Stated exercise 1:
In the review of Equinox below, what budget did the group of teenagers have for the 1967 original?

Provided passage:
————————
An earlier post here rashly declared the Dennis Muren/Jack Woods trash horror classic Equinox, 1970, the "best film ever made." The new Criterion Collection double-disc reissue only makes that assessment more sound. If I ever taught a film course I'd skip Alexander Nevsky and the films of Ernst Lubitsch and start with this. The DVD includes the 1967 original, made by a group of teenagers on a $6500 budget over several years, plus the Jack Harris/Jack Woods theatrical (drive-in) version, which recut the kids' movie and added scenes with the same (but noticeably older) actors. It'd be a great way to show students what can be done with no money and then to demonstrate, shot by shot, how a more experienced filmmaker tightens it up, splices in new dialogue, and even adds a character not in the original. Why is it superb? It has jaw-dropping bad, Plan 9 moments, Night of the Living Dead creepy moments, unexpectedly striking, Ray Harryhausen-style special effects (Muren went on to do Star Wars, Dragonslayer, The Hulk, and many other films not as good as this one), but mostly because it never stops surprising you. The motivation of the characters is baffling throughout, but the plot never loses forward momentum. On the commentary track you hear one of the now-grown-up makers of the original ask, about one of the protagonists in his own movie, "Why did he do that?" and another replies "I don't know--it's one of the mysteries that is Equinox."
————————
Data entries
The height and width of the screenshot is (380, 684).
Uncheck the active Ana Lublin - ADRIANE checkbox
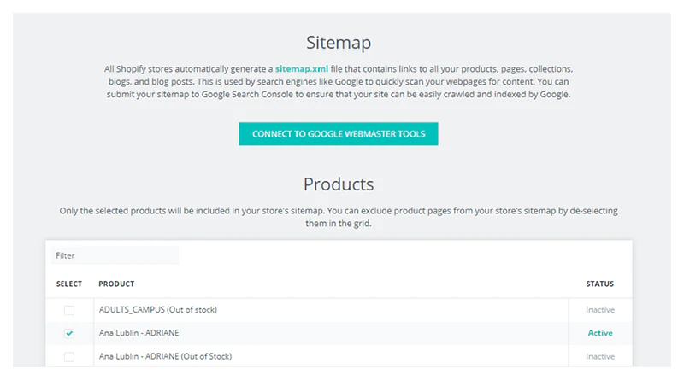point(69,333)
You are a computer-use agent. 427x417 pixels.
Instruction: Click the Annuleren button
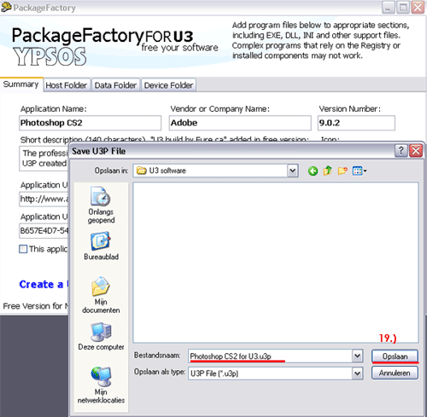point(395,373)
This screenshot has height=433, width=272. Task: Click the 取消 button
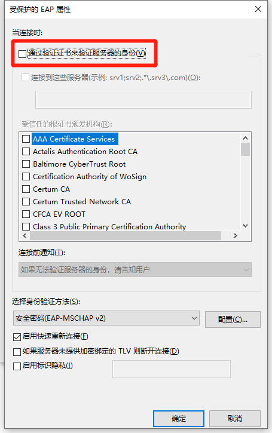click(235, 419)
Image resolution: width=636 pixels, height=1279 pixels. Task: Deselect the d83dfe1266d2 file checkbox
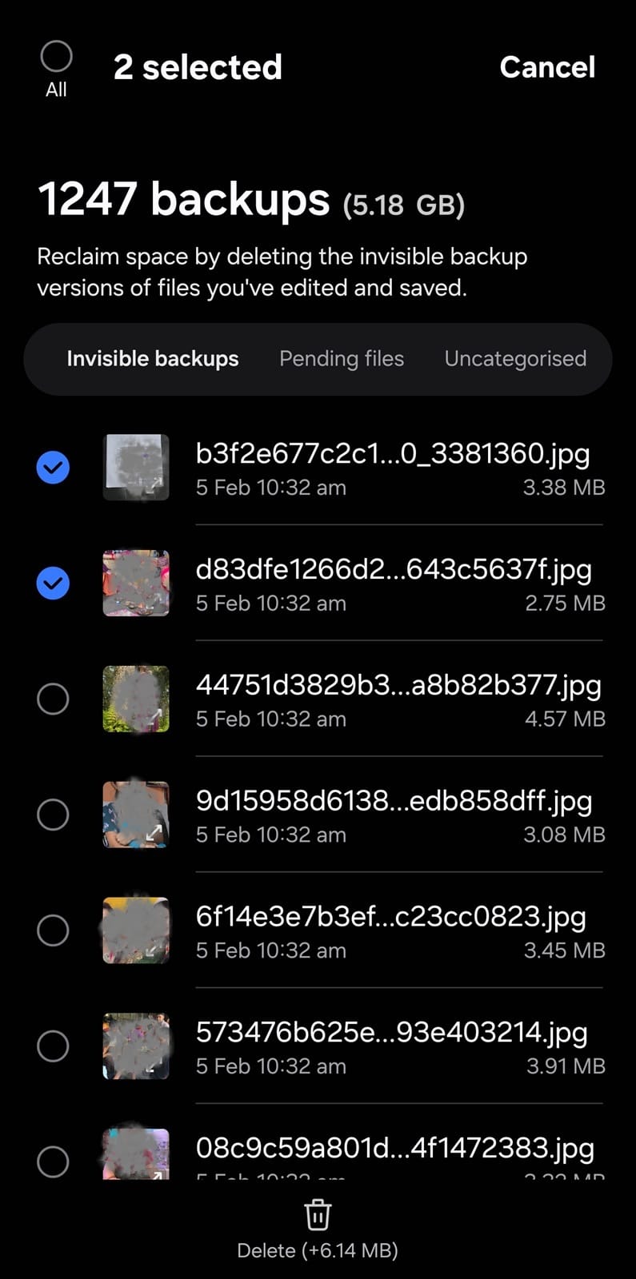pyautogui.click(x=53, y=584)
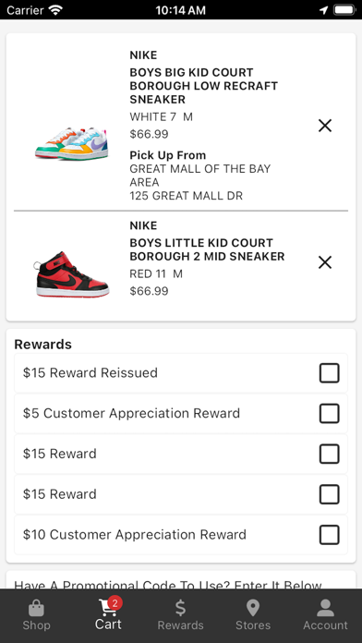Open the Account profile tab
The image size is (362, 643).
coord(325,616)
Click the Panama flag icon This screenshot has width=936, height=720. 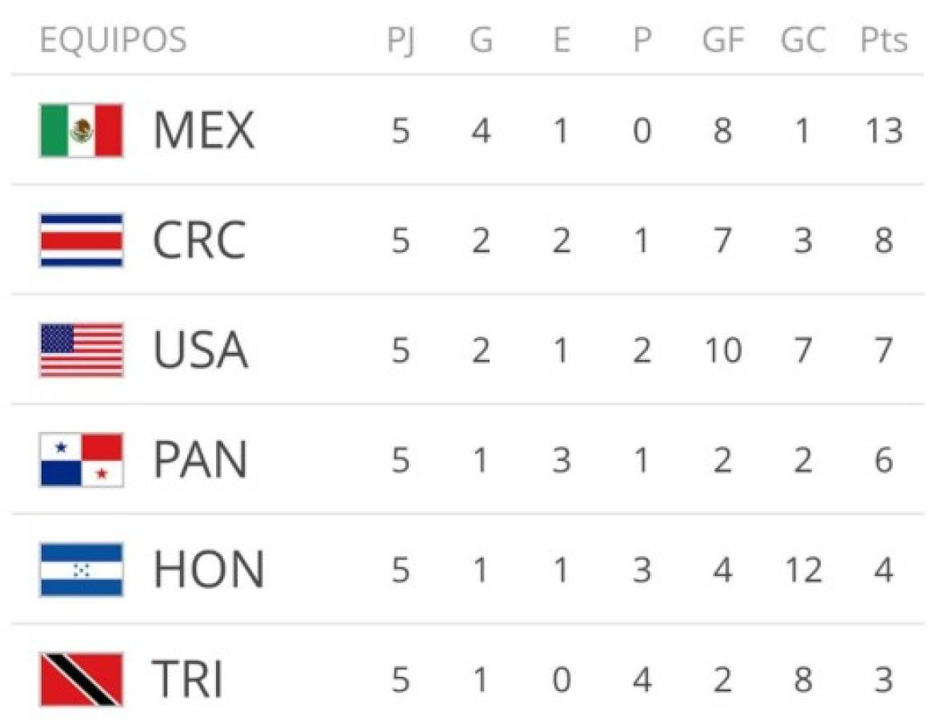(82, 460)
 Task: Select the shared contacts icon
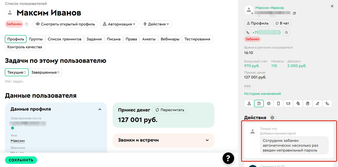click(x=298, y=103)
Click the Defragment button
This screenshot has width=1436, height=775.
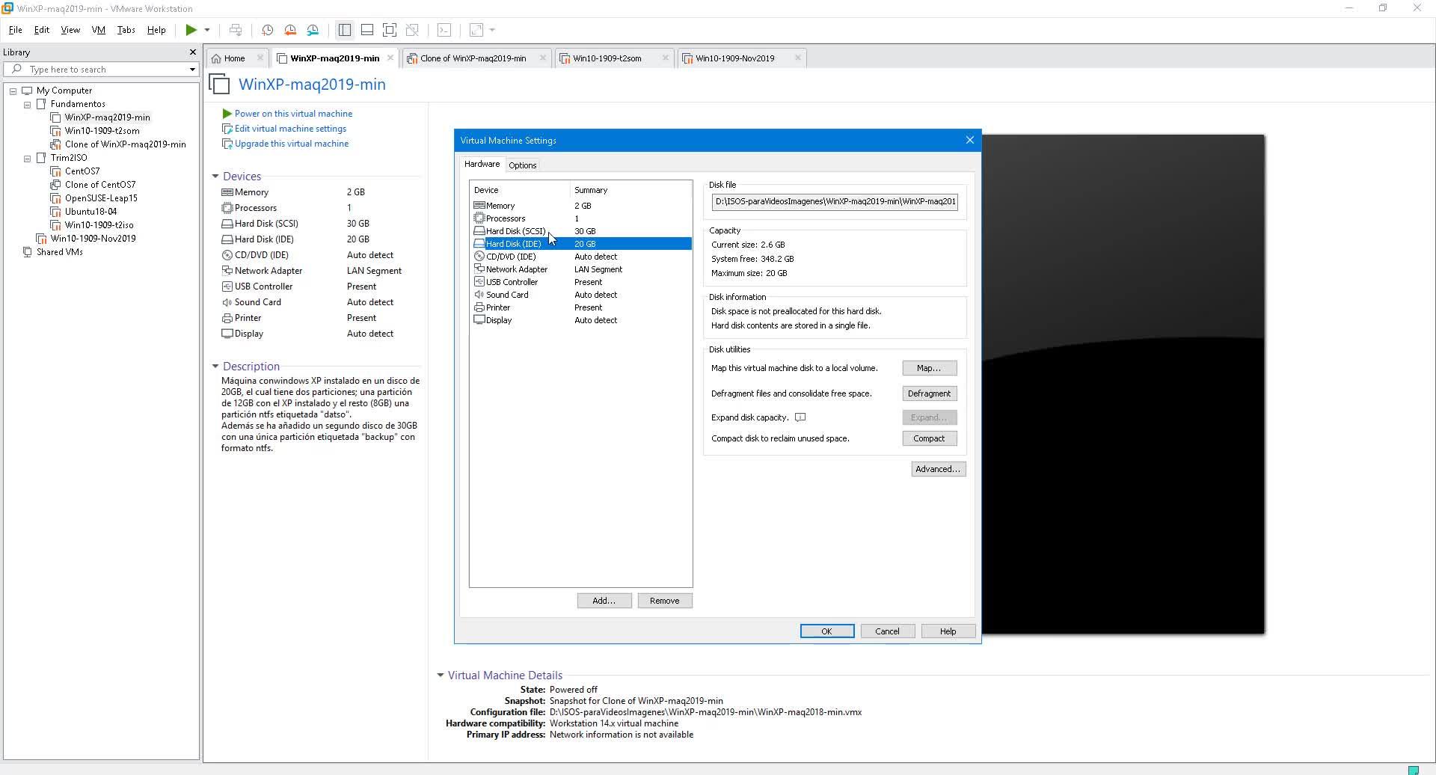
————————
Stated exercise 2:
How many lines of the records contain the word "pixels"? Give only the number.

Complete output 1:
$6500

Complete output 2:
2